Andy Murray was at a loss to explain why he was always on the back foot as he went down to a miserable 6-3 6-1 defeat to Kevin Anderson in the Rogers Cup in Montreal.
The world number four was never in the match in which he served five double faults with his opponent, ranked 31 places below him, refusing to allow the Scot to settle as his attempt to defend his title disintegrated at the first hurdle.
The 25-year-old South African played with an intensity and aggression that prevented Murray from finding any rhythm, dictating play as he bossed the Scot around the court and growing in confidence as the match continued.

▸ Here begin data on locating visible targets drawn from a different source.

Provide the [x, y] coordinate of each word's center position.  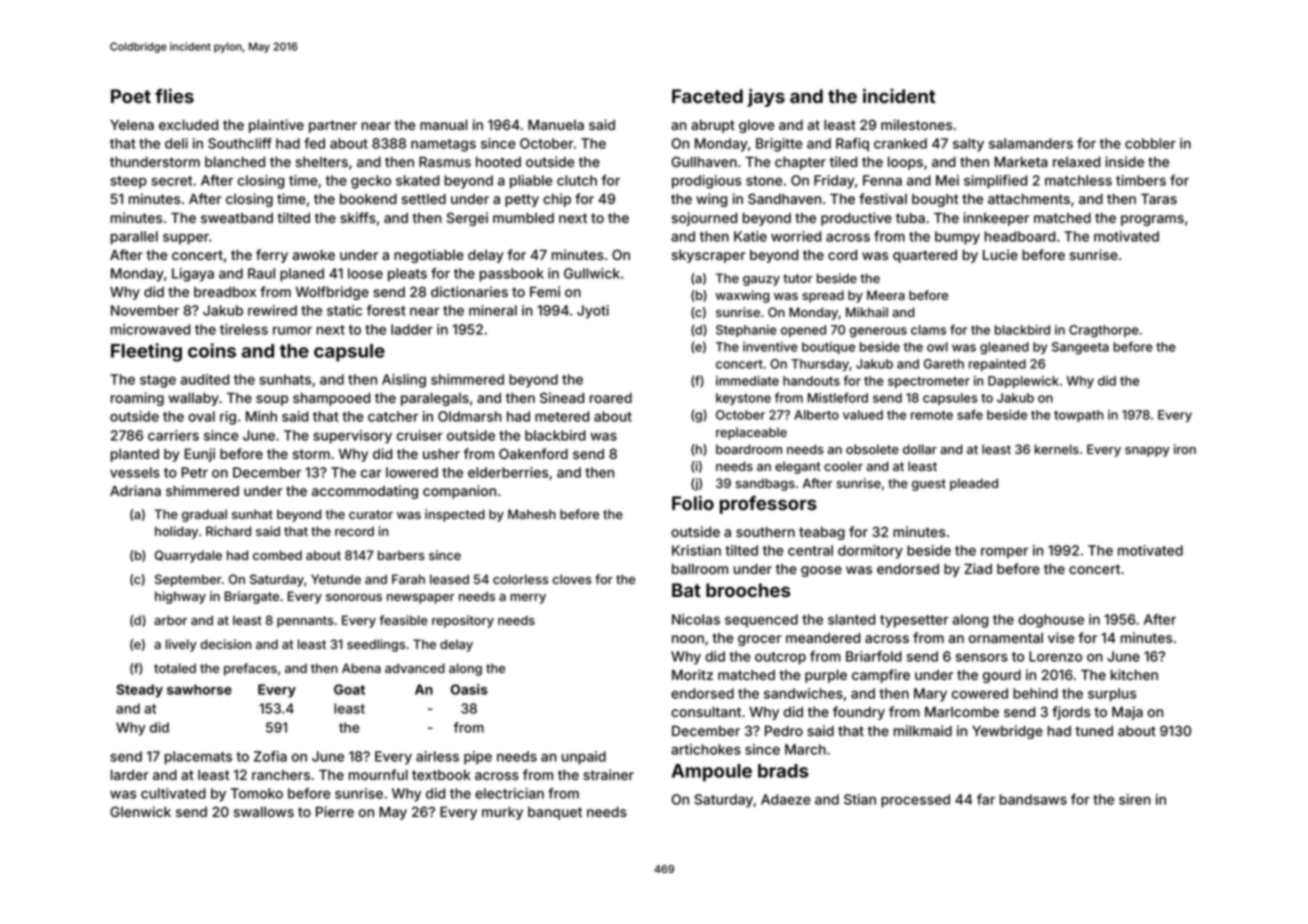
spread [823, 296]
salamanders [1031, 143]
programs [1152, 220]
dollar [920, 449]
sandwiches [803, 693]
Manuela [556, 125]
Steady [139, 691]
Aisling [404, 381]
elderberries [508, 472]
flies [174, 95]
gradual [204, 515]
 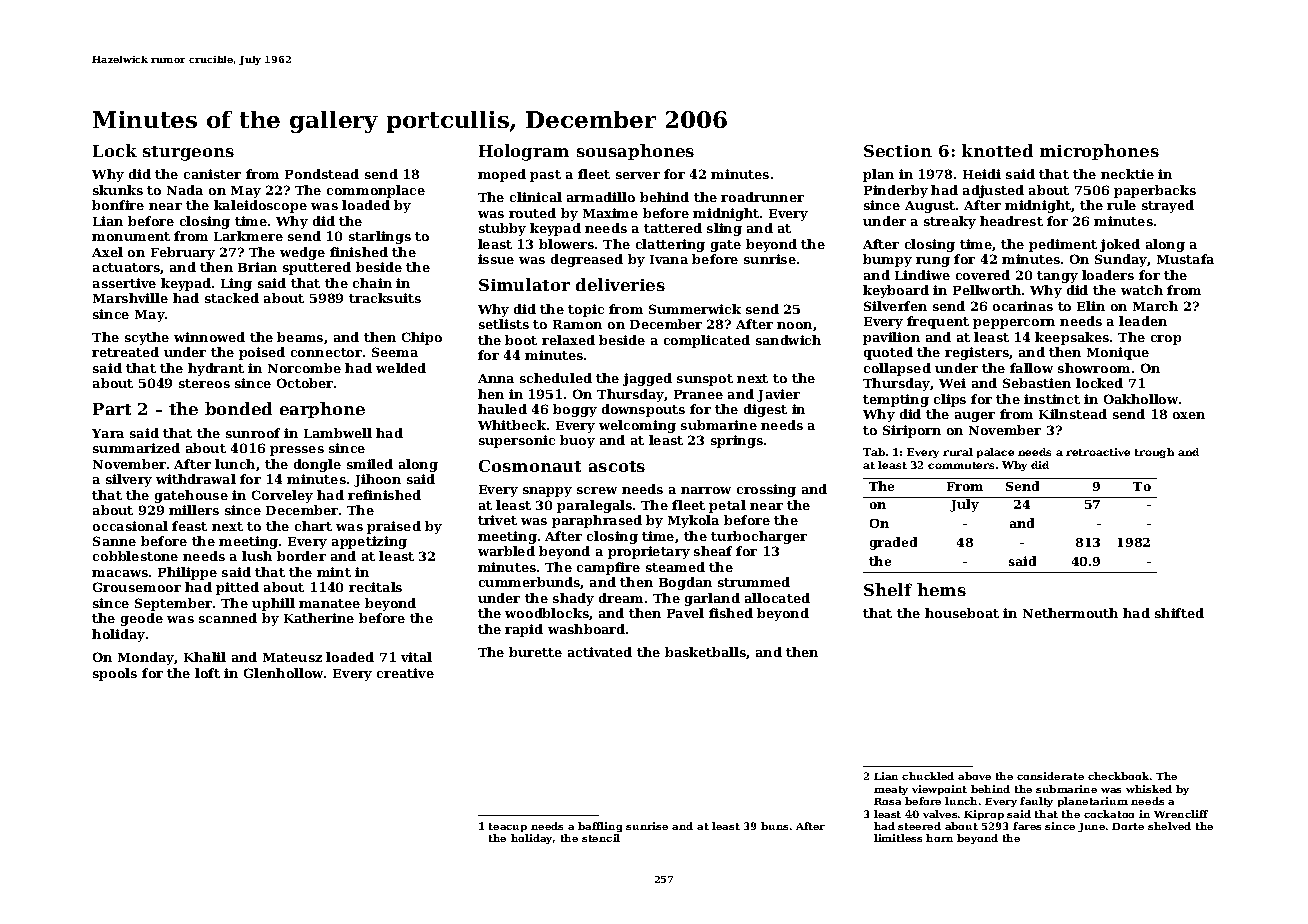 What do you see at coordinates (997, 150) in the screenshot?
I see `knotted` at bounding box center [997, 150].
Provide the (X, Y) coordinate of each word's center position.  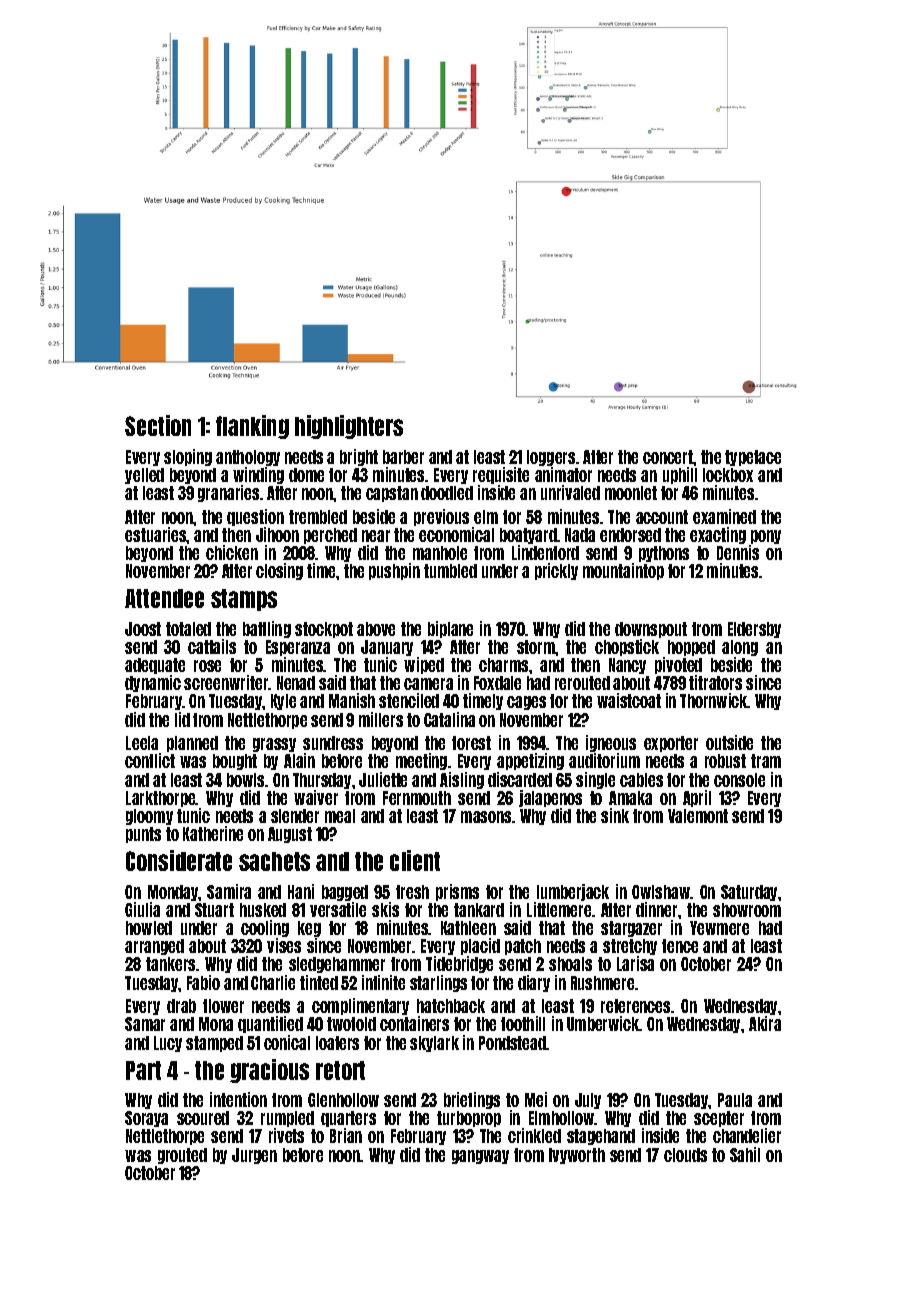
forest (471, 743)
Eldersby (754, 630)
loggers (551, 458)
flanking (252, 427)
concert (668, 457)
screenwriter (226, 682)
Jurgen (254, 1156)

Murray saw his serve desert him and the match was scattered with unforced errors as he lost in an hour and 10 minutes.
It was a less than an ideal start to his build-up for the US Open which begins in less than three weeks in New York.

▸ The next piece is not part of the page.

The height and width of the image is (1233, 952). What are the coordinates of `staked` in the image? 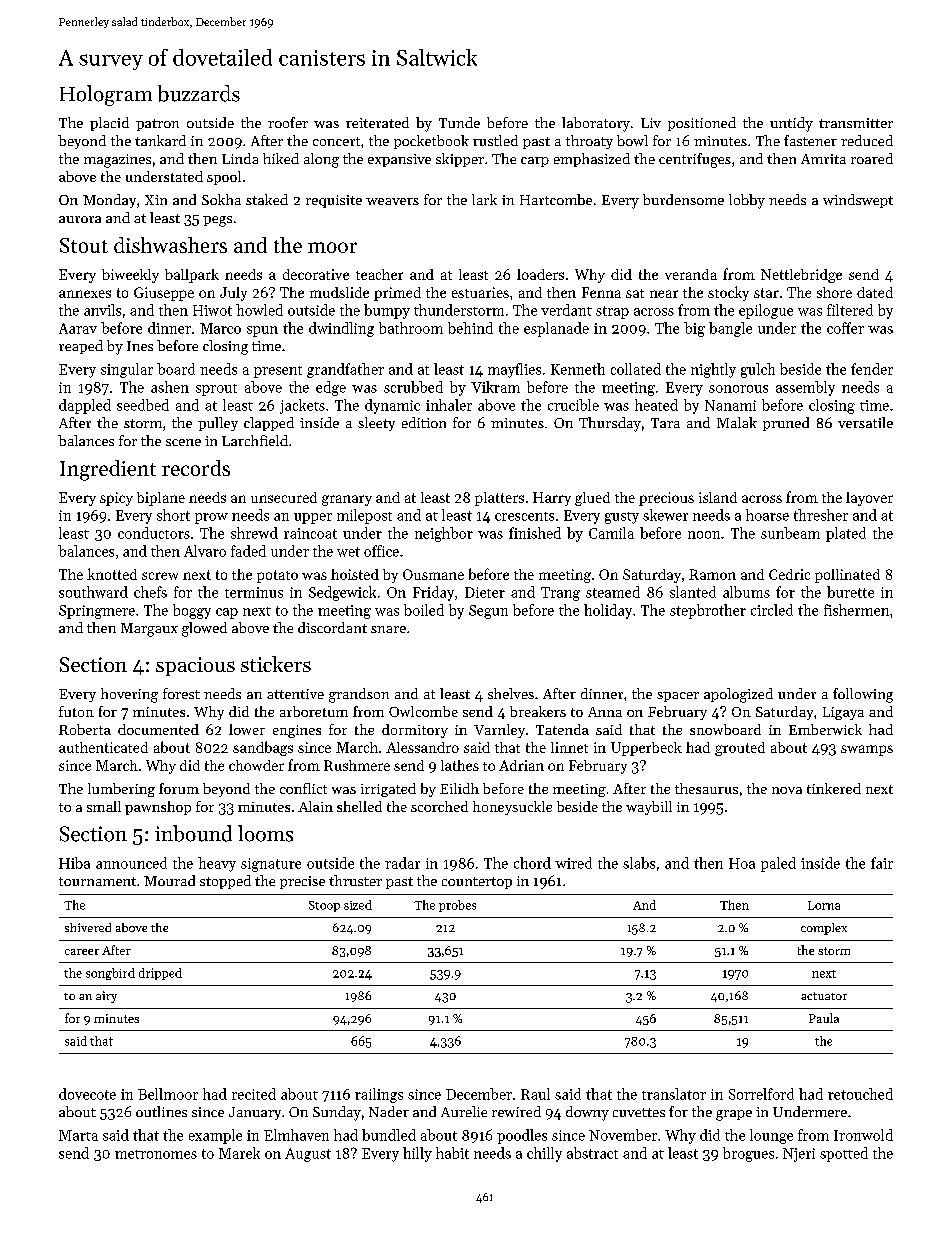 It's located at (267, 199).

The 24-year-old could not put his finger on what was behind such a comprehensive loss after time spent preparing in Miami.
Murray said in quotes reported on atpworldtour.com: "Sometimes you can make mistakes with your preparation, but I've done pretty similar stuff to what I've always done coming in here. It's just a really bad day.
"It's happened to me a couple times this year and also last year, as well.
"I just felt very slow. I couldn't get anything going. I started both sets really, really badly which doesn't help against someone that serves like Kevin.
"Every time he came to the net, I was a bit late getting to the ball. I was getting behind very early in all of the rallies and didn't move particularly well."
A flying start by Anderson left Murray playing catch-up as the South African went in to a 3-0 lead, with the Scot serving up two double faults in his first service game.
Murray finally got on the board in the fourth game and the match went with serve before Anderson took a 5-2 lead.
The Dunblane-born player then held but it was merely delaying the inevitable, Anderson ending the set the way he started it, serving out with an ace.
Murray then began the second set with a double fault as Anderson was relentless, forcing his way to double break point and going 1-0 up before holding.
The Briton held but it was the final game he would win, producing double faults, unforced errors and generally poor play.
Anderson told Sky Sports 4: "Andy is a great player and has had an incredible career.
"I knew it was going to be tough.
"The last time I played Andy was in Australia and I didn't come forward very well.
"I knew I had to come in.
"I played some good points and I won the majority of those."